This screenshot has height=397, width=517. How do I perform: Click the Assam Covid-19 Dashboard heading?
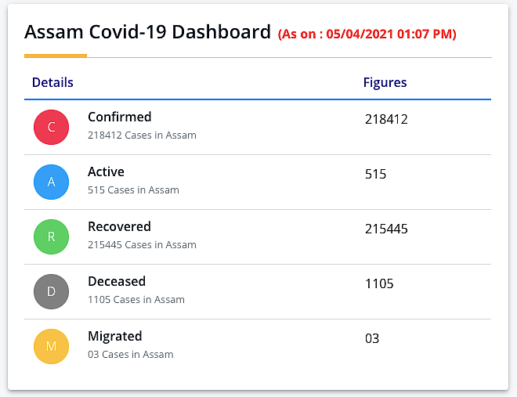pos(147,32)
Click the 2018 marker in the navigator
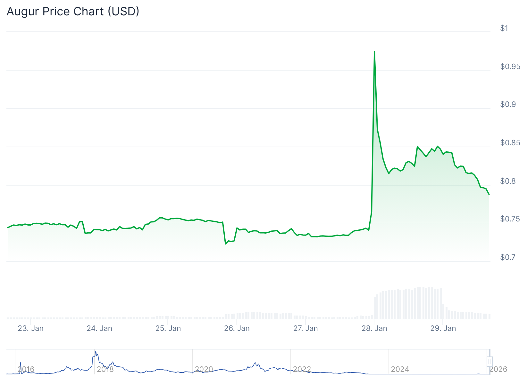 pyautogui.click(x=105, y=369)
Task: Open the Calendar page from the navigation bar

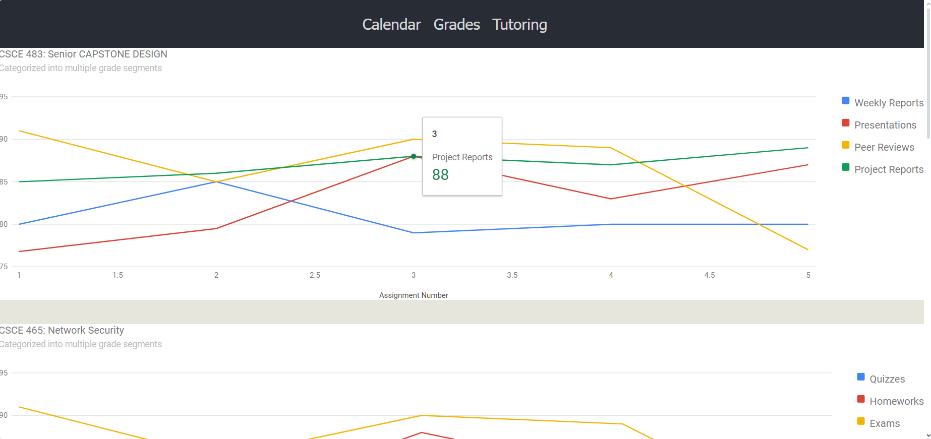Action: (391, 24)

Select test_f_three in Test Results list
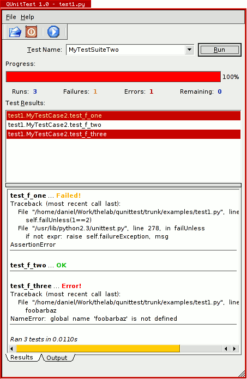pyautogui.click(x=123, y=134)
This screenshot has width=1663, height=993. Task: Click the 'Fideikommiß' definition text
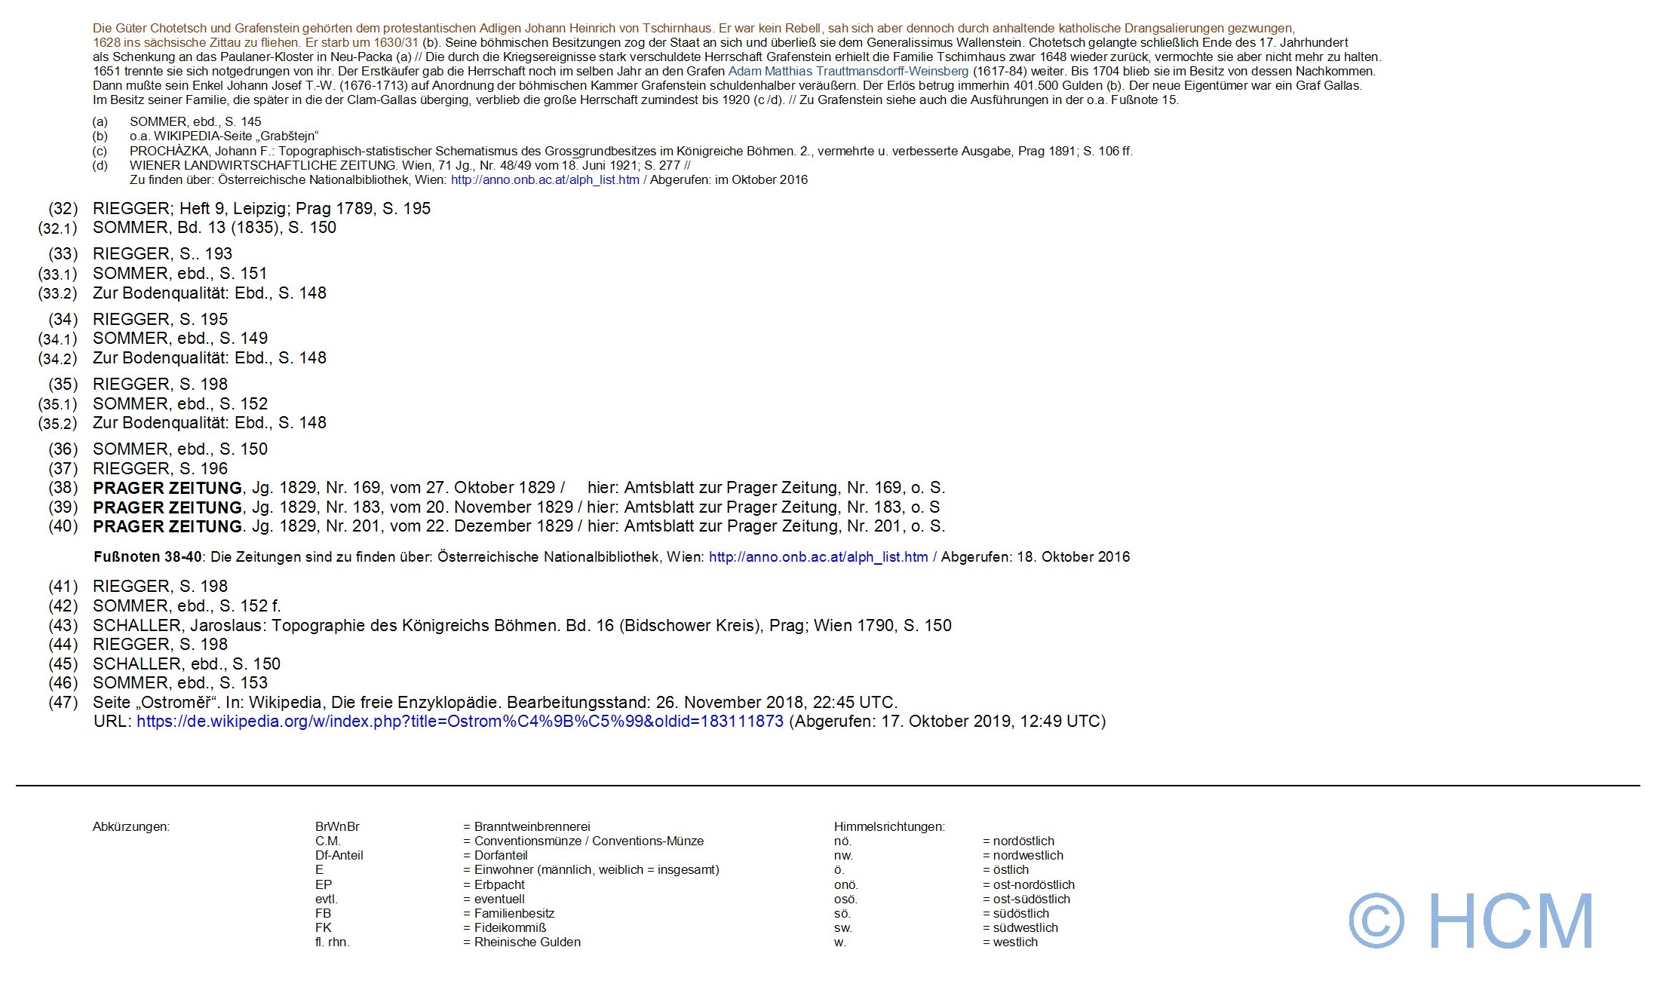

----

- **The request**
Find every line in the data above that contains the word "This" and copy those lines.

- **Response**
This screenshot has height=397, width=517. How do I perform: Click the Assam Covid-19 Dashboard heading?
This screenshot has width=1663, height=993. Task: Click the 'Fideikommiß' definition text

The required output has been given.